Dans un autre registre, le symbole “open to work” ou les autres messages relayés sur LinkedIn sont des actions solidaires individuelles pour mettre à profit son réseau et communiquer. Un bon coup de main sur la mise en relation qui ne remplace cependant pas une stratégie globale menée par une entreprise.
Accompagner la jeunesse sur le long terme pour les entreprises ...
Certes les entreprises sont incitées à recruter avec les aides gouvernementales, mais elles peuvent aller plus loin et penser à long terme. Ces actions solidaires répondent à des intérêts économiques d’un instant T sans offrir un accompagnement plus global pour la jeunesse française. Elles sont un maillon essentiel pour assurer une économie à la jeunesse d'aujourd'hui qui deviendra leurs collaborateurs de demain.

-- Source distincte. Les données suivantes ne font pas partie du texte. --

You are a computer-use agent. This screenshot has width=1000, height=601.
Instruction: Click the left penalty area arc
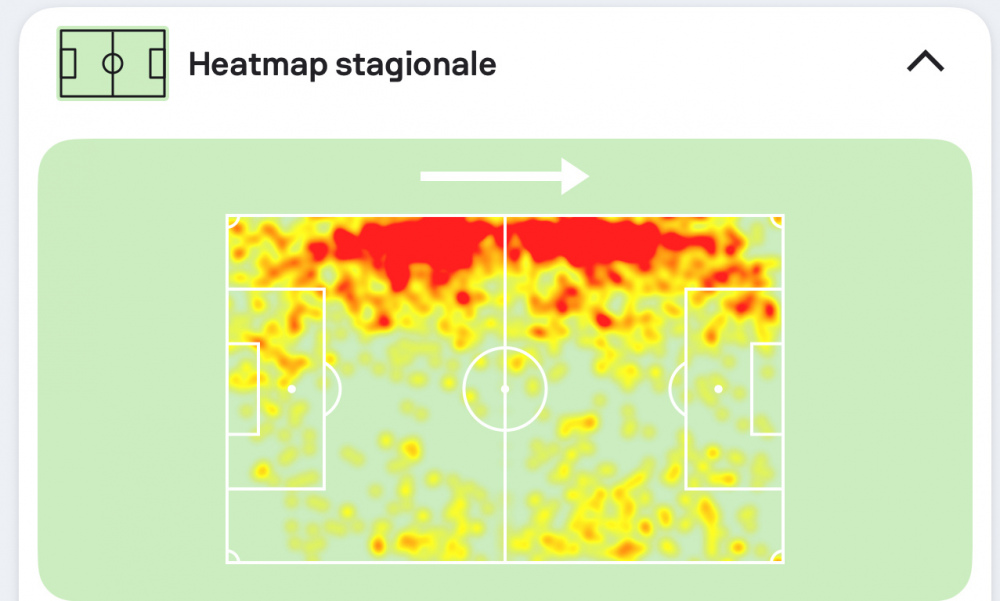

Toutes les entreprises doivent s’engager dès à présent en proposant à ces jeunes de construire une nouvelle société. Sans lien avec cette jeunesse, comment réussir à lui donner envie de vous rejoindre ? Comment créer une cohésion sociale entre les acteurs ? Comment permettre à votre entreprise de continuer de progresser ?
Ce n’est pas un sujet qui concerne uniquement les entreprises à mission, mais bien toutes les entreprises. Ces dernières doivent veiller à construire une société avec une meilleure cohésion entre les acteurs, en créant des interdépendances et des liens forts, durables et des intérêts réciproques entre ceux-ci.
Les entreprises doivent prendre leurs responsabilités pour assurer une diversité de profils, pour permettre à ces étudiants qui n’ont pas eu les mêmes conditions de réussite que les précédentes années de décrocher un emploi, de les former pour leur donner les chances de réussir et donc de faire progresser l’entreprise.
… Une stratégie gagnant-gagnant
Les bénéfices pour les entreprises qui s’engageront dans cette voie sont nombreux :
une réputation positive pour l’entreprise qui donne des perspectives d’avenir,
des recrutements diversifiés avec de bons profils en leur offrant un parcours à long terme,
un impact positif pour permettre à chacun d’avoir une chance de réussir.
La mobilisation par les entreprises doit se faire au profit de la création de valeur, pas seulement pécuniaire, mais de valeur sociale et humaine. Et c’est exactement la raison pour laquelle l’État, garant de la concorde et de la paix sociale, seule entité légitime et responsable, qui doit assurer que la mise en œuvre de mesures, aussi bien dans la sphère publique que privée, répondra aux enjeux de protection de la jeunesse. Contrôle et régulation sont ainsi nécessaires pour contrebalancer les éventuels déséquilibres du système, et garantir que l’on ne sacrifiera pas toute une génération sur l’autel du laisser-faire.